‘Good-bye to the groceries’

Some men remove packs in the middle of the day, and halt for lunch. This I consider a mistake, and a waste of time. An early camp, say at four o’clock, is better both for horses and men.

In choosing your camp consider first these points: water, food, fuel, and shelter from wind and from the sight of such game as may be in the neighbourhood. As to this last point, it is as well not to allow fires to be lighted or wood chopped until a careful survey of the neighbourhood has been made from some adjacent height, especially if the camp has been pitched in the district which you mean to hunt. Not long since my friends and myself had the mortification of seeing the largest band of sheep I ever saw move away while we were stalking them, not because they detected us, but because they could hear the ringing strokes of our men’s axes in the valley below. A camp without feed for the horses is the worst of all camps, and luckily occurs very rarely. If there is any likelihood of such camps being unavoidable, it may be necessary to carry grain for the horses, although many ‘cayuses’ will not at first eat it, and frequently when they do eat it suffer from lampas and other ailments consequent upon a sudden change of diet. Lancing the bars of a horse’s mouth with a sharp penknife will procure relief from lampas, which is probably the commonest complaint amongst pack ponies. In camping in America, beware of camping near burnt timber—that is to say, so near as to be in danger from a falling tree, a constantly recurring risk where huge trunks are burnt almost through, and high winds are common.

Whatever you do, do not camp on old Indian camping grounds. Indians rarely leave anything worth having in a camp, but they do leave things worth avoiding. Again, don’t be tempted to use an old horse-blanket to put over your feet on a very cold night. Men will tell you that the insects which infest animals won’t touch men. I remember one unfortunate party which owned a horse suffering from the third plague of Egypt, and owing to a careless use of one of that horse’s blankets the plague passed on to the horse’s rider. The woodticks which infest the woods in early spring are as omnivorous as the insects before alluded to. When once these creatures have buried their heads in your flesh they should be removed with care. If you leave their heads in, an ugly sore may be the result.

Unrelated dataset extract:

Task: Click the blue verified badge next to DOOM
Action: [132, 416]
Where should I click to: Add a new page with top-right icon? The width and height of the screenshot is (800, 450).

Arrived in camp, let it be your first care to see that the horses are watered, hobbled and turned into the best ‘feed’ in the neighbourhood; see that the packs are secured against rain, and that an ample supply of wood is cut for use during the night. In dealing with Indians don’t do too much for yourself, however competent and willing you may be. The majority of Indians are very apt to encourage a man willing to help himself, by allowing him to do all the work.

Give men and horses a complete rest every Sunday, and utilise part of the day for looking through and taking stock of your stores.

There is still another list of necessaries to be added to those already given, but luckily it is only a very short one. As illness may possibly visit the hunter’s camp, he must be prepared for it, and a few simple remedies for the ills most likely to befall him are worth providing.

Quinine for low fevers, aperient medicine of some kind (podophyllin pills for choice), and an ounce of laudanum in case of diarrhœa or colic, together with a few mustard plaisters, a roll of india-rubber bandaging, and some diachylon plaister for cuts, have always proved a sufficient medical outfit for any party to which I have belonged.

The quinine, if employed as a preventive measure, may be taken in three-grain doses, but in case you are too late to ward fever off double the dose.